Si on le perçoit aussi nettement, c’est parce que l’orchestre du Capitole nous met à la fête, dans un enchaînement sans répit où la dynamique des rythmes laisse s’épanouir les épanchements lyriques, le plus souvent contenus dans les limites d’une conversation en musique. On en éprouverait quelque frustration si la marche en avant ne nous entraînait et si la sensualité d’une courbe ne s’imposait, d’autant plus prenante dans sa brièveté et d’autant plus précieuse dans son rappel. Les applaudissements que les instrumentistes lui ont adressé ne laissent pas de doute sur le succès de Paolo Arrivabeni dans sa lecture de La rondine : peut-être a-t-il laissé parfois l’effusion sonore enfler légèrement trop, mais il a su communiquer aux musiciens le sentiment de la beauté et de la grandeur de cette musique avec assez de force pour qu’ils nous le transmettent et nous le fassent partager.

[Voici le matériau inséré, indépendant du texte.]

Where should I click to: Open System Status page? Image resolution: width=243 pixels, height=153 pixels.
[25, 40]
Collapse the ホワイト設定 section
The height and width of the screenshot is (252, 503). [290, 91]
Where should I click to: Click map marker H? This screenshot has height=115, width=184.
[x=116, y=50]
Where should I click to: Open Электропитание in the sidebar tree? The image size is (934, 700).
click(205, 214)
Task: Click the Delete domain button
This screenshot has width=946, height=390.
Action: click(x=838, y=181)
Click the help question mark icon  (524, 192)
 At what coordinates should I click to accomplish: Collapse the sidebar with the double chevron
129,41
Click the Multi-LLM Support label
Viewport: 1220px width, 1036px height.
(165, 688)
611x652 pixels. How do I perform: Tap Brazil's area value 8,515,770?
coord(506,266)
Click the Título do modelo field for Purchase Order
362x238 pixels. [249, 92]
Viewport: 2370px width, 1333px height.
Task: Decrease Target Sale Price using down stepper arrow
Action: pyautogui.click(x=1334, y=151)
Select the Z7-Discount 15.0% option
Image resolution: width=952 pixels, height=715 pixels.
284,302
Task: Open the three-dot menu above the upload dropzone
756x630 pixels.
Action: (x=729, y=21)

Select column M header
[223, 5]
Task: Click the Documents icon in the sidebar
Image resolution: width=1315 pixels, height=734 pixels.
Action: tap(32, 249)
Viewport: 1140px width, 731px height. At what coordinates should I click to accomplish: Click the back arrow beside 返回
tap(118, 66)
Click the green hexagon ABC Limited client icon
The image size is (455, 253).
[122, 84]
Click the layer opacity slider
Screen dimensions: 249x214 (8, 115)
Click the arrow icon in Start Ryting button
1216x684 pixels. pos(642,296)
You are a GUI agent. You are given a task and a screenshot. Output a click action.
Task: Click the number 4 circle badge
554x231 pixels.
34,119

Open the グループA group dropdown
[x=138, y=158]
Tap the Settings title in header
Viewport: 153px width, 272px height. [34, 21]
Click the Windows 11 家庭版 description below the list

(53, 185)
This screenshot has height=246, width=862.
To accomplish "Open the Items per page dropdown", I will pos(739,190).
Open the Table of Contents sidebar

Avec un orchestre aussi précis, il faut des chanteurs de même force. Un éclair de flottement au début du deuxième acte, et le chœur du Capitole retrouve sa mise place et sa réactivité dans le tour de force que constitue la soirée au bal Bullier. La difficile animation d’un lieu où elle est perpétuelle est menée de main de maître par Stephen Barlow, qui a secondé Nicolas Joel dans la reprise de la mise en scène. Elle a la sobriété et l’efficacité qui sont ses qualités immuables, particulièrement pertinente dans le salon de Magda, épicentre d’une vie mondaine banale qui semble prise sur le vif, et évitant sagement toute surcharge de pathos au dernier acte. Les interprètes, donc, sont à la hauteur de l’enjeu. Rambaldo élégant de Gezim Myshketa, Prunier ambigu à souhait de Marius Brenciu, par ailleurs d’une clarté vocale impeccable, Lisette un rien survoltée d’Elena Galitskaya, dont l’échec comme chanteuse devient problématique puisque les moyens et la technique sont bien là. Lors de sa performance dans Un ballo in maschera, Dmytro Popov nous avait impressionné par ses moyens. Ils sont intacts, et il semble au premier acte surtout soucieux de le montrer, faisant de Ruggero une sorte de coq à la parade ; heureusement il se maîtrisera et délivrera aux actes suivants un chant délectable, exempt même des « retours d’accent » qui trahissent le slavophone sous l’italien. Peut-être parce qu’elle travaille beaucoup en Italie, Ekaterina Bakanova n’a pas ce genre de difficulté, et à vrai dire, le rôle de Magda ne semble lui en poser aucune tant l’homogénéité de la voix, sa longueur et sa souplesse sont utilisées avec science. L’interprétation théâtrale est à la hauteur de la qualité vocale et la composition globale est un véritable bonheur.
Rien d’étonnant donc si le public lui fait un triomphe, et célèbre longtemps les artisans de cette reprise. La salle n’était pas comble, pourtant. Si c’était un effet de la réputation de l’œuvre, que les tièdes ou les sceptiques le sachent : il leur suffira d’entrer pour être convertis.